Rewrite the lines of the items below, swapping every "Click" for "Select" and changing nothing else. Leave out the pictures.

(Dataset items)
- - - -

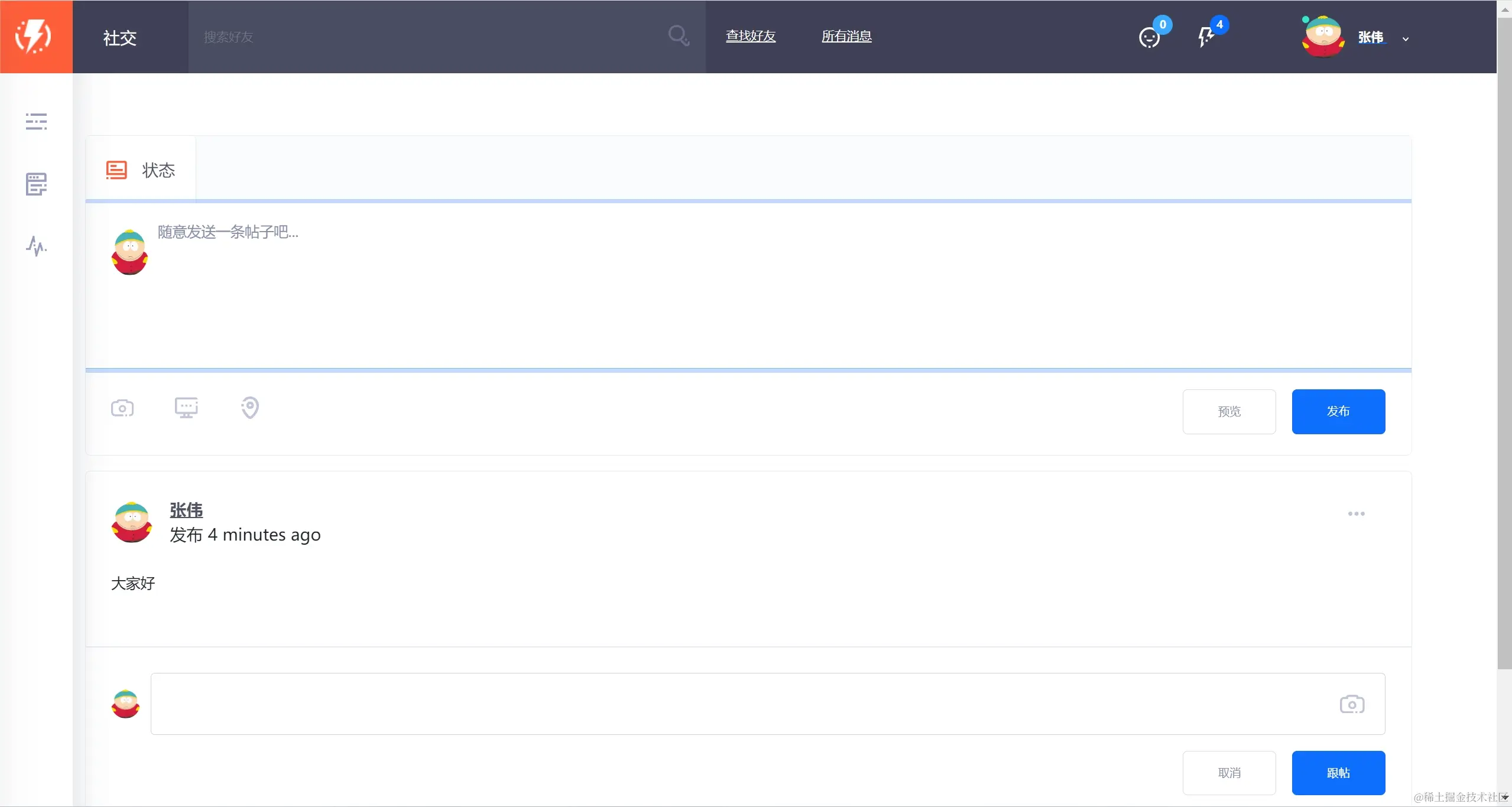Open friend requests smiley icon
The image size is (1512, 807).
(x=1149, y=38)
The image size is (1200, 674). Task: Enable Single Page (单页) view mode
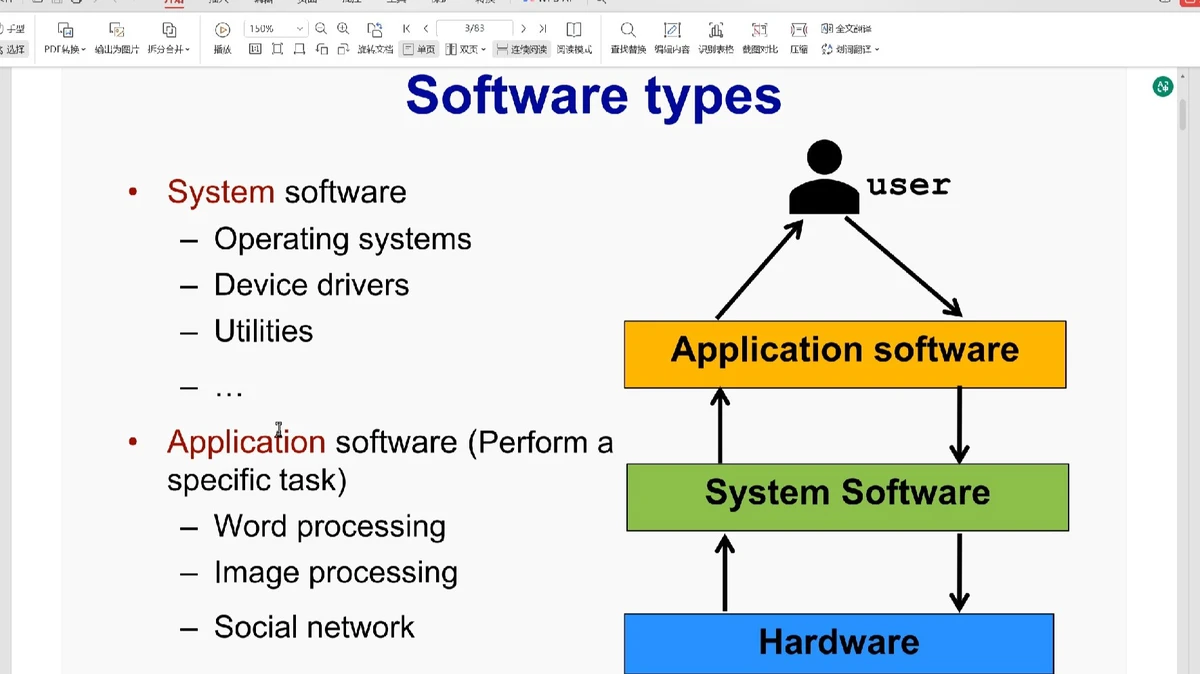pos(419,49)
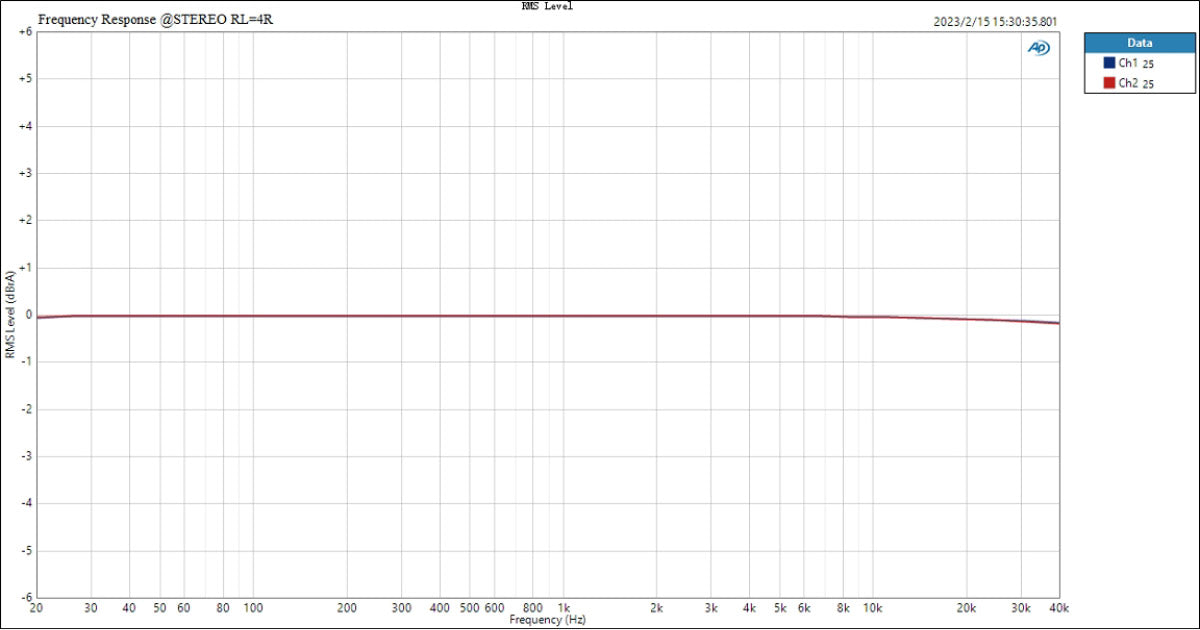Select the Ch2 legend label
Screen dimensions: 1200x630
pos(1128,83)
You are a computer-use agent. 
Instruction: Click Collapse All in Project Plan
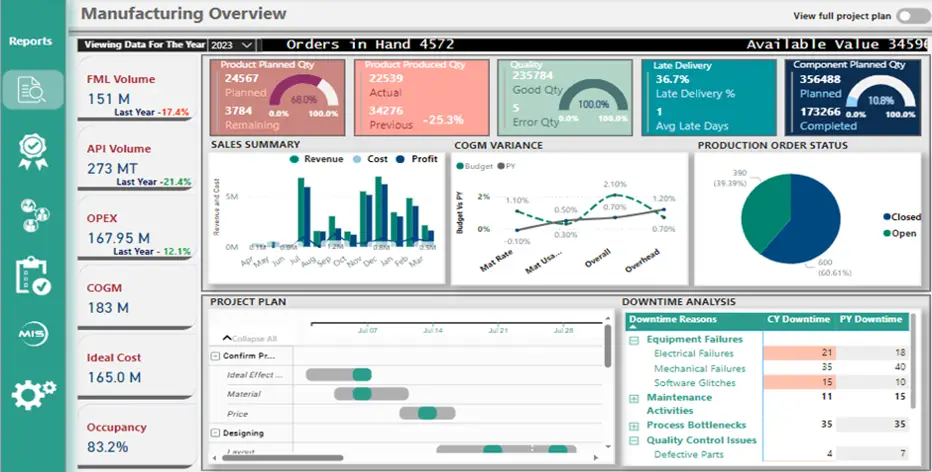249,338
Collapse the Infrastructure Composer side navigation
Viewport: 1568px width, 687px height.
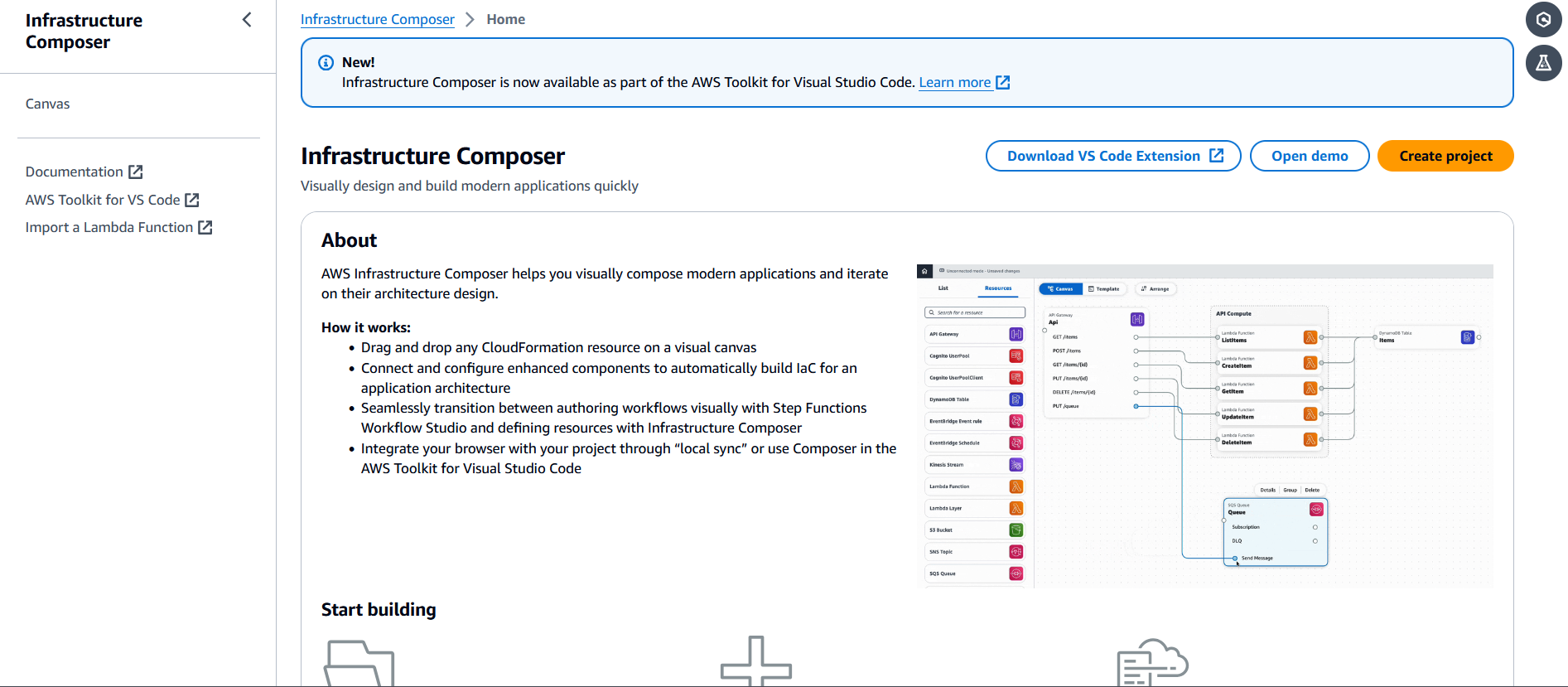[x=246, y=20]
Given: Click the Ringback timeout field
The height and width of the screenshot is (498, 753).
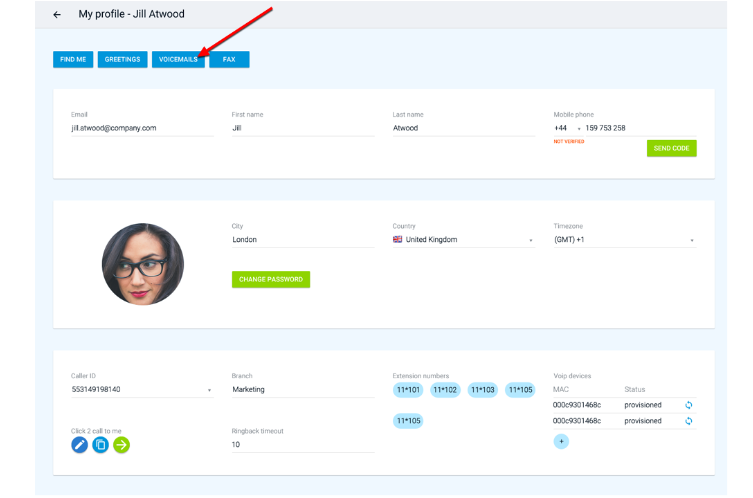Looking at the screenshot, I should (x=303, y=444).

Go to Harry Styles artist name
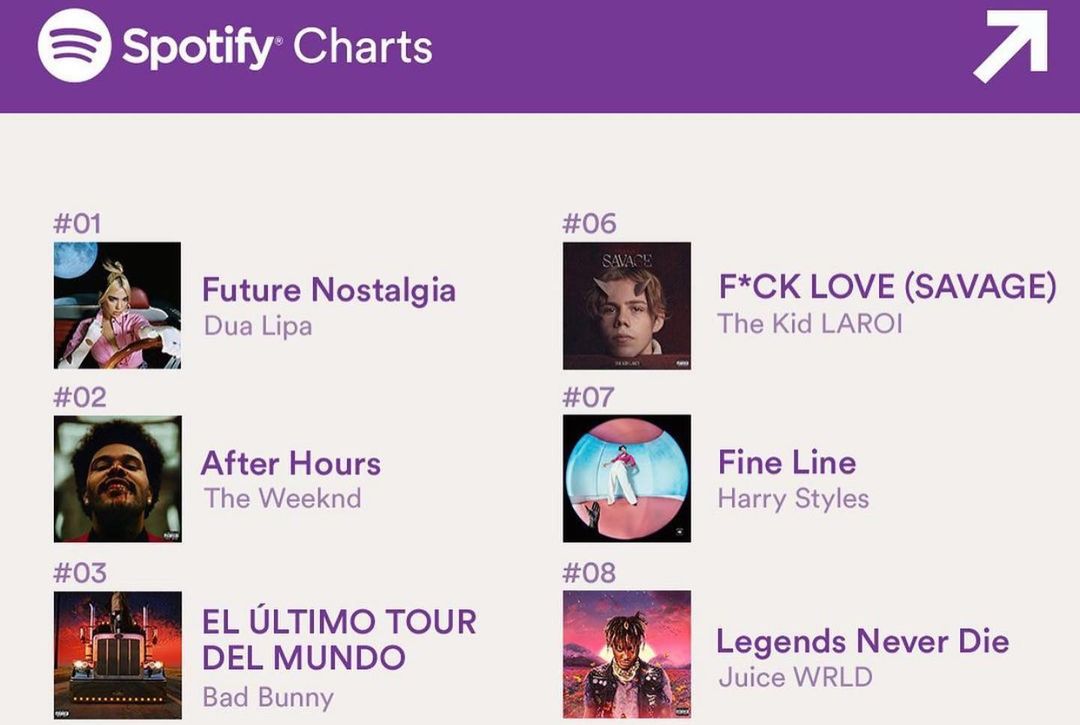(x=793, y=498)
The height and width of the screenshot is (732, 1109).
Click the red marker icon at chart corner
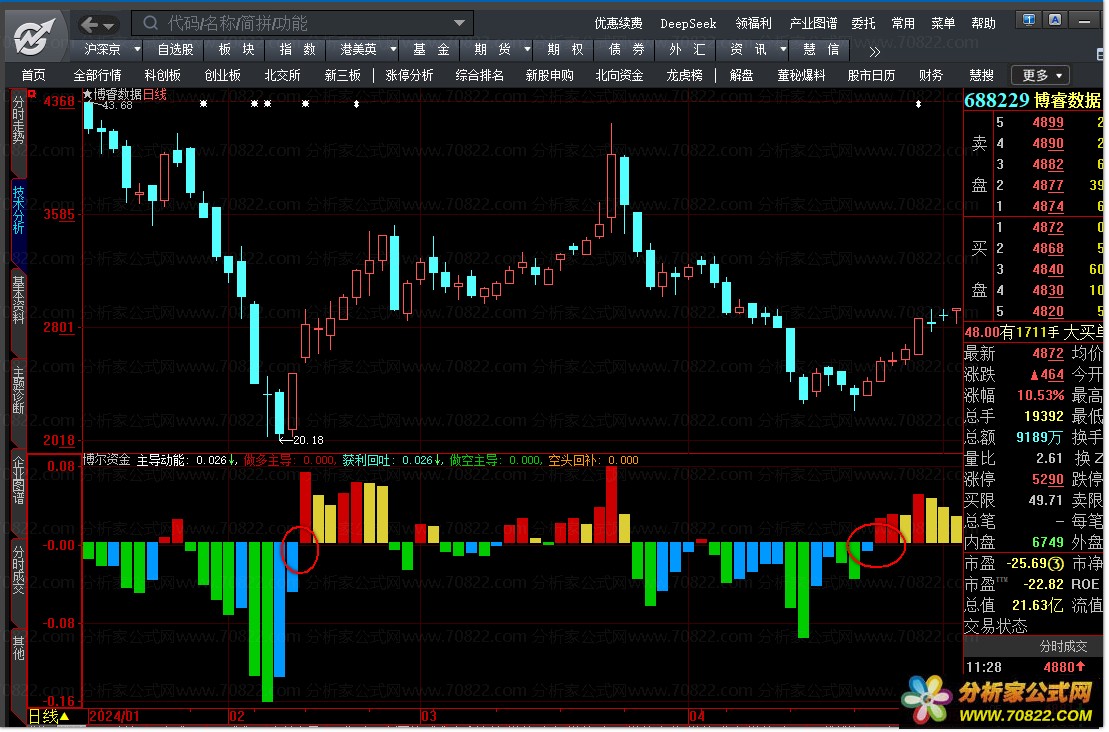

- - - -

Response to the task:
Open friend requests smiley icon
The image size is (1512, 807).
(x=1149, y=38)
The image size is (1200, 674). Task: Enable Single Page (单页) view mode
pos(419,49)
Select the Ch2 legend label
Screen dimensions: 1200x630
pos(1128,83)
You are a computer-use agent. 
Instruction: Select Collapse All in Project Plan
249,338
Collapse the Infrastructure Composer side navigation
Viewport: 1568px width, 687px height.
[x=246, y=20]
Given: Select the Ringback timeout field
The height and width of the screenshot is (498, 753).
Looking at the screenshot, I should (x=303, y=444).

Go to Harry Styles artist name
(x=793, y=498)
The height and width of the screenshot is (732, 1109).
Select the red marker icon at chart corner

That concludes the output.